A US appeals court has said Facebook can pursue a lawsuit accusing Israel’s NSO Group of exploiting a bug in its WhatsApp messaging app to install malware allowing the surveillance of 1,400 people, including journalists, human rights activists and dissidents.
In a 3-0 decision on Monday, the Ninth US Circuit Court of Appeals in San Francisco rejected privately owned NSO’s claim that it was immune from being sued because it had acted as a foreign government agent.
Facebook, now known as Meta Platforms Inc, in October 2019 sued NSO for an injunction and damages, accusing it of accessing WhatsApp servers without permission six months earlier to install its Pegasus malware on victims’ mobile devices.
Pegasus turns phones into pocket spying devices, giving users total access to the target’s phone contents without them knowing.
NSO has said that Pegasus helps law enforcement and intelligence agencies fight crime and protect national security. It was appealing a trial judge’s refusal in July last year to award it “conduct-based immunity,” a common law doctrine protecting foreign officials acting in their official capacity.
Upholding that ruling, Circuit Judge Danielle Forrest said it was an “easy case,” because NSO’s mere licensing of Pegasus and offering technical support did not shield it from liability under federal law, which took precedence over common law.
“Whatever NSO’s government customers do with its technology and services does not render NSO an ‘agency or instrumentality of a foreign state,’” Forrest wrote. “Thus, NSO is not entitled to the protection of foreign sovereign immunity.”
In Mexico, prosecutors said that they had detained a man accused of spying on a journalist using the Pegasus software.
The suspect, identified as Juan Carlos “G,” is thought to be the first person arrested in Mexico for using the software.

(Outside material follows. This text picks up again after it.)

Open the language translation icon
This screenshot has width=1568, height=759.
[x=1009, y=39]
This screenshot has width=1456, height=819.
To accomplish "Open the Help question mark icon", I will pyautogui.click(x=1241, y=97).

He was detained in the central city of Queretaro on charges of illegally monitoring communications and transferred to a prison in Mexico City, the attorney general’s office said.
The suspect’s actions against the unnamed journalist were aimed at “limiting and undermining her freedom of expression,” it said in a statement.
In July, an international media investigation called the Pegasus Project revealed that 25 journalists in Mexico were among the targets of NSO clients.
One of them, Cecilio Pineda, was murdered in March 2017.
Meanwhile, an investigation by a European rights group published on Monday found that Pegasus was used to hack the phones of staff of Palestinian civil society groups targeted by Israel.
The revelations by Frontline Defenders — backed by Amnesty International and the University of Toronto’s Citizen Lab — mark the latest development in the widening controversy surrounding six prominent Palestinian groups designated as “terrorist” organizations by the Israel Ministry of Defense last month.
Israel says the designated Palestinian groups work in collaboration with the Popular Front for the Liberation of Palestine, a Marxist group labeled a terrorist organization by many Western states.
There has been widespread criticism of the terrorist designation slapped on the groups Addameer, Al-Haq, Bisan Center for Research and Development, Defense for Children International — Palestine, the Union of Agricultural Work Committees and the Union of Palestinian Women’s Committees.
The Frontline Defenders investigation found that six devices used by employees of the targeted groups “were hacked with NSO Group’s Pegasus spyware,” including US citizen Ubai al-Aboudi, head of the Bisan Center, and French national Salah Hammouri, a researcher at Adameer.
Amnesty International’s Security Lab and Citizen Lab upheld those findings.